El logro de Marcelo Bielsa, el Loco, es golondrina en cielo invernal. Llevó a la selección chilena de fútbol al Mundial de Sudáfrica, clasificándola segunda, después de Brasil. Fue una virtual proeza, sin duda, fruto del esfuerzo mancomunado y de la pertinacia a toda prueba del lacónico profesor argentino, que supo imponer la disciplina a muchachos díscolos, provenientes de bajos estratos sociales, carentes de instrucción y cultura, proclives a sentirse héroes privilegiados de un deporte que ostenta prestigio universal y enfermiza sobreestimación paradigmática.

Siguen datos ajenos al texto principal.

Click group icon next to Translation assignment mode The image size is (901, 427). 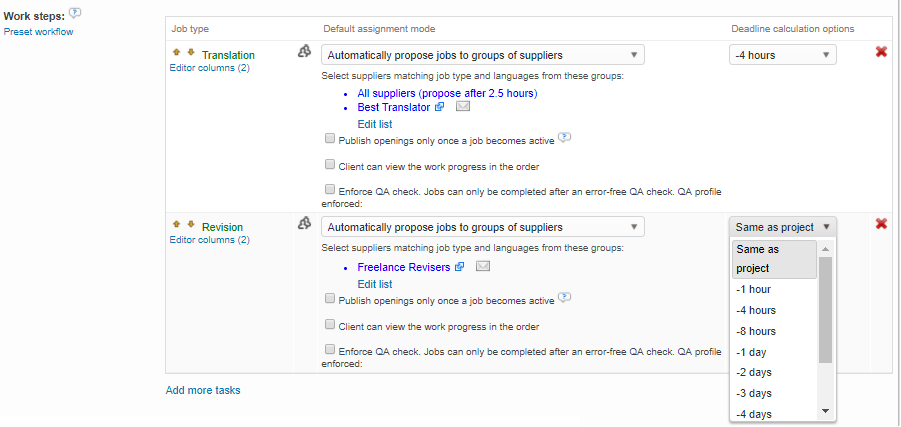[x=304, y=52]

El Loco desató, sin proponérselo, desorbitados sueños de grandeza futbolística en un país que apenas ostenta un tercer puesto, como dueño de casa, en el Mundial de 1962, pero que en el concierto internacional no tiene peso ni tradición olímpica. En cuatro partidos si bien ganó dos, a Honduras y Suiza, por la cuenta mínima- Chile pudo marcar la magra cifra de tres goles, aunque hubo muchísimas oportunidades, según los relamidos y cursis comentaristas deportivos, para inflar las redes rivales con el acto fálico de introducir la bola en el arco. Y nos quedamos con el hubiera podido ser, que es como nuestra regla dorada de acción colectiva, el incierto condicional de la etnia que conformamos, entre hispanos rotundos y retóricos y mapuches taciturnos e indomables.
Luego de la apabullante derrota por tres a cero ante Brasil, un silencio sepulcral se abatió sobre las calles y moradas de Santiago del Nuevo Extremo. Los asados fueron comidos en sordina, el vino y la cerveza nos pusieron aún más tristes, y fueron surgiendo, poco a poco, las explicaciones, los análisis, las causas
Alguien dijo que tuvimos mala suerte, árbitros castigadores que nos llenaron de tarjetas amarillas, dejando en la banca a nuestros más aguerridos héroes del área chica; que el sorteo fue una cabronada: entregarnos a merced de España y de Brasil, las mejores selecciones del mundo (junto a la argentina, si me hacen el favor), cuando podríamos habernos medido en octavos con Paraguay o Japón o Corea del Sur, perfectamente accesibles para el Mago Valdivia o el Chupete Suazo (que no alcanzó ni para una lambetada). No obstante, los seleccionados, con dos triunfos y dos derrotas a cuestas, traen cada uno algo así como ciento veinte mil dólares en premios
Que Dios se los multiplique, como dice la solícita mendiga de mi parroquia.
Hemos vuelto a la rutina, a los dilemas económicos, a la lentitud de los programas de reconstrucción, a los decomisos de droga, a los asesinatos diarios de mujeres; femicidios, como dicen los periodistas, reemplazando a su arbitrio el viejo término jurídico, por supuesto fuera de su vocabulario: uxoricidio, que vale para ambos géneros (no sé si para un tercero o cuarto, ahora que la modernidad amplía las alternativas eróticas de la especie y les otorga rango oficial).
Íbamos a quedar entre los cuatro primeros del certamen. Esto llevaba implícito valor heroico. Era Chile entero que se levantaba de las ruinas, al tremolar de una gigantesca bandera embarrada por el desastre telúrico, pero con su alba estrella solitaria refulgiendo en el horizonte... La publicidad de los medios de comunicación, hábilmente orquestada desde palacio, nos llenó de imágenes patrioteras, entre grotescas y chauvinistas.
Y es que también el nacionalismo resulta redondo e inflado como una pelota de fútbol mundialista.